Records for the exercise —
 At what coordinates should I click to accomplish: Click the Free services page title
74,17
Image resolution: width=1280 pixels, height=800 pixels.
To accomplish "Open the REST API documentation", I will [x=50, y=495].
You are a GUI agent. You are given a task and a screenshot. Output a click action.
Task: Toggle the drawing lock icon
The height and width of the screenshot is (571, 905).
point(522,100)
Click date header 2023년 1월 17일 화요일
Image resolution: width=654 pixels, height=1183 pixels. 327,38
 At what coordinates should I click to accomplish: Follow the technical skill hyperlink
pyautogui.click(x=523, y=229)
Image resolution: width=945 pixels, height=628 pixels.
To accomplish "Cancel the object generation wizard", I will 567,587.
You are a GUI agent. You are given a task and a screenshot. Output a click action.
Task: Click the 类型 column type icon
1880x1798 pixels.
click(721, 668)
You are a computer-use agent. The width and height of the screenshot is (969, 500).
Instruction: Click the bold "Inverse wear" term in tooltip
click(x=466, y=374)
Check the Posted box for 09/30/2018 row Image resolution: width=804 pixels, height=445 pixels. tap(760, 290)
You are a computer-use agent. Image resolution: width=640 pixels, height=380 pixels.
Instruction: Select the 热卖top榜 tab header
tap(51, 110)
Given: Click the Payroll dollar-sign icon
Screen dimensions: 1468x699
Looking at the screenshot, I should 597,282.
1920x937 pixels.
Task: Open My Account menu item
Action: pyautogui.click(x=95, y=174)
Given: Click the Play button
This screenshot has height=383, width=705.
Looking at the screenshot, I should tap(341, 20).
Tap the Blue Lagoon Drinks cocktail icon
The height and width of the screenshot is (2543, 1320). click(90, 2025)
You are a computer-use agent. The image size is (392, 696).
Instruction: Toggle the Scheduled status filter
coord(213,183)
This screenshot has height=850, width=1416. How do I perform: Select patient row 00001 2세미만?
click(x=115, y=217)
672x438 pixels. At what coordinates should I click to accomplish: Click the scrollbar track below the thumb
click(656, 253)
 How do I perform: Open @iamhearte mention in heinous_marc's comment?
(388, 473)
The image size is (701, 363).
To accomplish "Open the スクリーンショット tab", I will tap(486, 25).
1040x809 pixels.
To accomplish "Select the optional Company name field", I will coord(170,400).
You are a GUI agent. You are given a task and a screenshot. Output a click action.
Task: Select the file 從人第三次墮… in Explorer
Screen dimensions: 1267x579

Required action — Your response should be the lines above from the first to the one containing "You are a computer-use agent. Image", inclusive, each given exactly.

Answer to this task —
 At what coordinates should I click to accomplish: Click the Free services page title
74,17
Image resolution: width=1280 pixels, height=800 pixels.
To accomplish "Open the REST API documentation", I will [x=50, y=495].
You are a GUI agent. You are given a task and a screenshot. Output a click action.
Task: Toggle the drawing lock icon
The height and width of the screenshot is (571, 905).
point(522,100)
Click date header 2023년 1월 17일 화요일
Image resolution: width=654 pixels, height=1183 pixels. 327,38
 At what coordinates should I click to accomplish: Follow the technical skill hyperlink
pyautogui.click(x=523, y=229)
Image resolution: width=945 pixels, height=628 pixels.
To accomplish "Cancel the object generation wizard", I will 567,587.
You are a GUI agent. You are given a task and a screenshot. Output a click action.
Task: Click the 类型 column type icon
1880x1798 pixels.
click(721, 668)
You are a computer-use agent. The width and height of the screenshot is (969, 500).
Instruction: Click the bold "Inverse wear" term in tooltip
click(x=466, y=374)
Check the Posted box for 09/30/2018 row Image resolution: width=804 pixels, height=445 pixels. tap(760, 290)
You are a computer-use agent. Image resolution: width=640 pixels, height=380 pixels.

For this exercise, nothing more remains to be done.